Additionally, some other data you can gather to make your predictions more powerful include success rate depending on if the climber had certain products (crampons, ice axes etc.), when guided tours are most valuable or necessary, forecast demand ahead of the climbing season. These are just some of the possibilities.
And this example doesn’t even scratch the surface of what is possible creatively with ML.
Creative Machine Learning Can Do Things Like Reveal Potential Profit.
Airbnb hosts are running a business. They need to know how to price their homes for incoming guests. Imagine you are brand new to hosting and have no idea what the value per night of your entire home in Manhattan is. If you price it too low, you could miss out on profit. If you price it too high, you miss out on business. You can take a quick look around Airbnb’s site to make an educated guess on where to set the price or you can use Machine Learning.
Using the data set, I predicted the price using attributing factors like neighborhood group and room type. Using the data, you can conclude the top driver by impact is the room type.
The average predicted price for the entire home is $211.38/night. From the price is the highest in the neighborhood group of Manhattan.
This is a good starting point for a novice Airbnb host, but there are other factors at play here in determining your potential profit.
Imagine you wanted to go deeper and ask your data more questions.
Let’s take a look at average price vs. number of reviews:
The price generally trends down if you have more reviews, indicating your Airbnb profit will decrease as time goes on.
From the Kaggle data, you can also average out the minimum nights in the dataset. I already know the answer, so I’ll just tell you it’s 7.02 nights. Multiply average minimum nights by average price and you’ll make ~$1,483.88/week with the possibility of the profit decreasing as reviews start rolling in. Additionally, don’t forget to subtract Airbnb’s pay cut, which is typically under 13%.

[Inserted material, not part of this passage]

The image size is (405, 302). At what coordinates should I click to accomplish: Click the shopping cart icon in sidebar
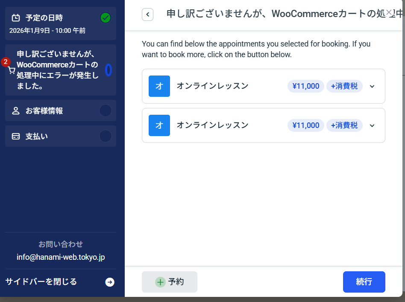coord(12,71)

There Are Many More Examples of Creative Approaches to Machine Learning.
If you want to see more examples on the possibilities of what you can achieve with data predictions in business. To see more possibilities, visit our case studies:
- Calculate dynamic pricing
- Reduce churn
- Detect fraud
- Predict mitigation risk
- Find subrogation possibilities
- Predict customer behavior
- Optimize assortments
- Improve operations and marketing
- Plan labor
- Predict customer lifetime value
- Predict net promoter score
- Model marketing funnel
- Find the best ways to cross-sell and up-sell
- Attribute multi-channel marketing
- Predict default rate and financial crime
- Manage cash
- Predict loan demand
- Predict gamer churn
- Predict gamer purchases
- Understand live stream stats
- Optimize gameplay
- Predict wins and losses
- Predict KPIs
- Predict in-app purchases
- Build customer personas
- Reduce affiliate/referral fraud
- Reduce readmissions
- Predict drug adherence
- Predict no shows
- Predict length of stay
- Predict churn
As our blog grows and matures, we will go more into these use cases to show exactly how businesses use ML to creatively do these tasks.
Creativity Will Set You Apart in the Machine Learning Field.
The interesting thing about predictive analytics and modeling is you don’t need the same technical skills as you needed before. Think of technical skills as hardware and the basic concepts of machine learning as software. It’s much harder to change the hardware than the software. It’s time to start thinking of machine learning as a creative tool, rather than inaccessible technology reserved for techies.
Use machine learning to see the future for yourself. So, what would you like to predict today?